WRITTEN TASKS:
A) In the Cetus III paper summary, how far away is Cetus III located?
B) List each key finding in the Cetus III paper summary.

>> BEGIN EXCERPT TO READ

# Searches for New Milky Way Satellites from the First Two Years of Data   of the Subaru/Hyper Suprime-Cam Survey: Discovery of Cetus~III

**Authors:** Daisuke Homma, Masashi Chiba, Sakurako Okamoto, Yutaka Komiyama,, Masayuki Tanaka, Mikito Tanaka, Miho N. Ishigaki, Kohei Hayashi, Nobuo, Arimoto, Jose A. Garmilla, Robert H. Lupton, Michael A. Strauss, Satoshi, Miyazaki, Shiang-Yu Wang, Hitoshi Murayama

arXiv: 1704.05977 · 2018-02-14

## TL;DR

This paper reports the discovery of a new ultra-faint dwarf galaxy candidate, Cetus III, from the Subaru Hyper Suprime-Cam survey, demonstrating the survey's effectiveness in detecting faint Milky Way satellites beyond previous limits.

## Contribution

The study presents the first detection of Cetus III, a new ultra-faint dwarf galaxy candidate, and updates parameters for Virgo I, highlighting the survey's potential to find missing Milky Way satellites.

## Key findings

- Cetus III is located at ~251 kpc with an absolute magnitude of -2.4 mag.
- The survey detected Cetus III with high statistical significance (10.7σ).
- Predictions suggest 1-2 new satellites could be found in 300 deg² of data.

>> END EXCERPT TO READ
>> BEGIN DATA SECTION

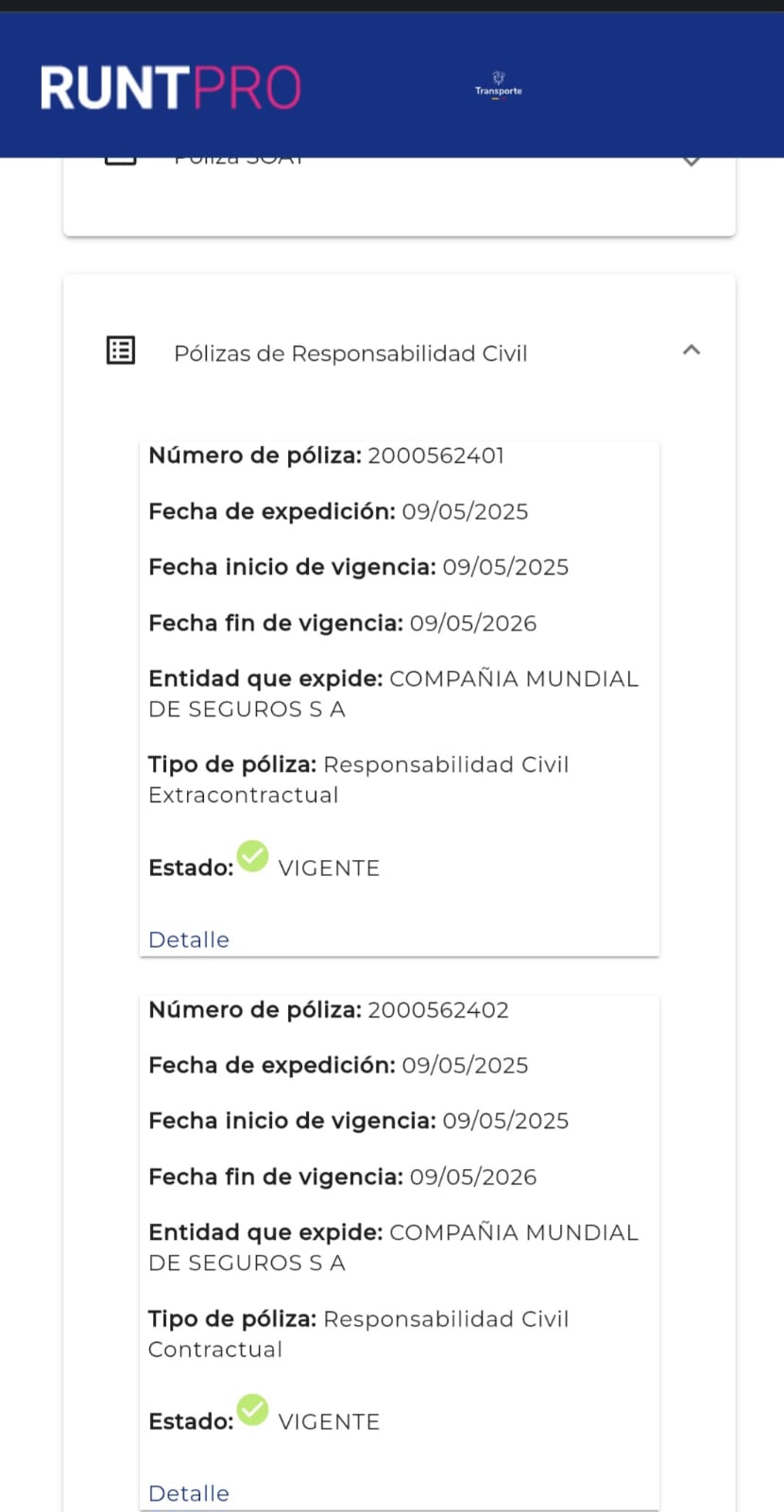
Task: Open Detalle link for Extracontractual policy
Action: click(x=189, y=939)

>> END DATA SECTION

REPLIES:
A) About 251 kpc.

B)
- Cetus III is located at ~251 kpc with an absolute magnitude of -2.4 mag.
- The survey detected Cetus III with high statistical significance (10.7σ).
- Predictions suggest 1-2 new satellites could be found in 300 deg² of data.